Here they come! Registration was busy and excitement was high on Friday morning at the Falcon Center at Fairmont State University.
What was it all about?
This weekend was the first Mountain State Storytelling Institute, and it was amazing. The planning by the Fairmont State University staff and students, and the efforts of WV Storytelling Guild member Jo Ann Dadisman produced an event that was nearly flawless in presentation.
The theme of the institute was Transmitting Culture, Transforming Lives. With Joseph Sobol and Bil Lepp as keynotes, the theme was explored through the context of the storytelling revival and the present interpretation of stories and storytelling by today's tellers, audiences and scholars.
Workshops ranged from crafting the lie to exploring Jack Tales, introduction to ballads, digital storytelling, storytelling games, African-American storytelling, and more. I presented my ballad workshop for the first time--the first session went well but I could see changes I could make to improve it. So the second session felt more satisfying to me--we'll see what the participants thought when the evaluations are tabulated.
One of the best parts of the Institute was being able to network with other storytellers. Joyce Geary and Kevin Cordi from Columbus, Gail Herman from Maryland, and guild members from around the state were all there. Donna Wilson from over the river (Ohio) rode with me and we talked story the whole way up and back. There is nothing like being with other tellers, and I realized how much I have missed by not going to conferences the past few years.
Attendance at this first-time event exceeded 100 and was composed of college students from WVU and Fairmont, teachers, librarians, storytellers, Toastmasters a few writers and a few just plain curious people.
Another first for us was publication of a collection of stories by WV Storytelling Guild members. Profiles of all contributors were included. The WV State Parks bought an ad in the book, and we were able to recoup the rest of our publishing expenses through sales during the Institute. Awesome!
Sales of presenters' materials were also brisk. Over half of the materials I brought to sell were sold. That was a nice plus.
I hope the Institute is offered again. There is much more to be explored, particularly in the Appalachian regional culture, both past and present. I left feeling that I want more; the Institute spoke to the heart of storytelling in this region, and I didn't want to leave.

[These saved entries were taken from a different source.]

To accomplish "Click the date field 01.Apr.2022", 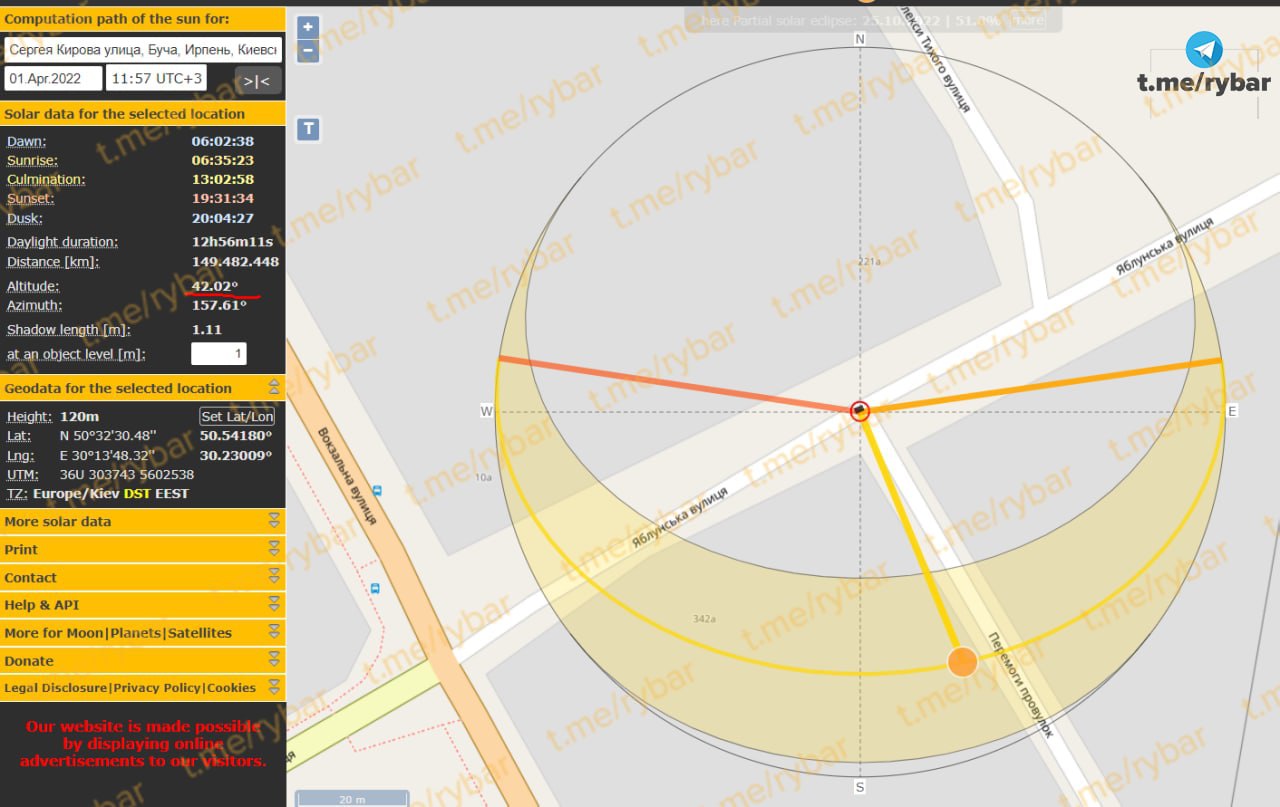I will pos(53,79).
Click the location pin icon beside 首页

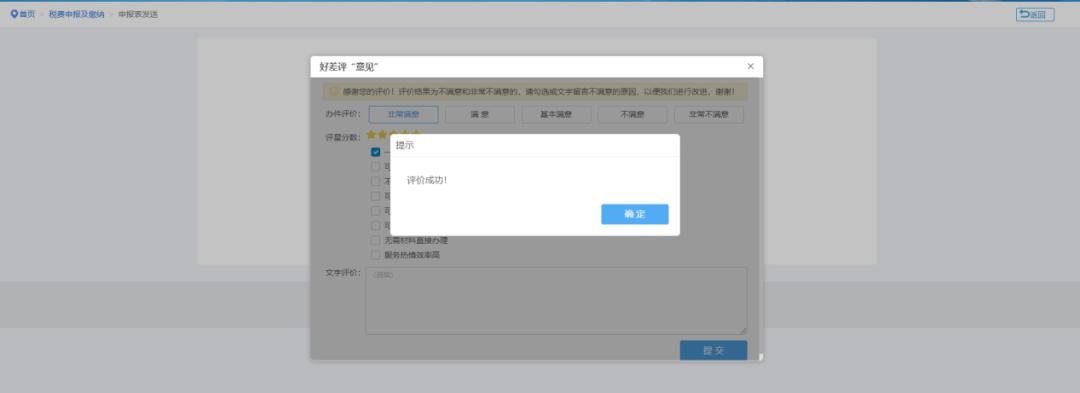tap(14, 14)
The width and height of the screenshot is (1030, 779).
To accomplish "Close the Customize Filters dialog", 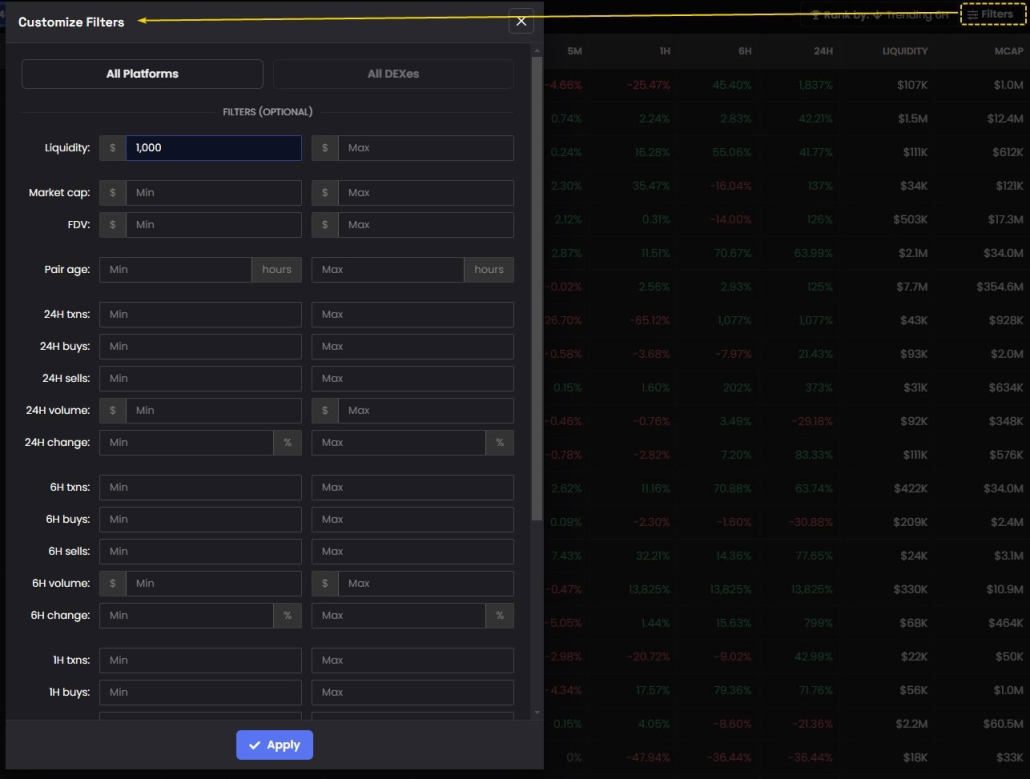I will [x=520, y=20].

Pictures from the top: Early Friday morning in the registration area; Donna Wilson taing care of the WVSG table; Bil Lepp preparing to give his keynote on Saturday morning; me at the start of my second ballad workshop (Granny, what gray hair you have!); Jason Burns (WVSG webmaster) and storyteller Ilene Evans; former coal miner-tirned storyteller Fred Powers and John Mullins, a guild member and contributor to our book).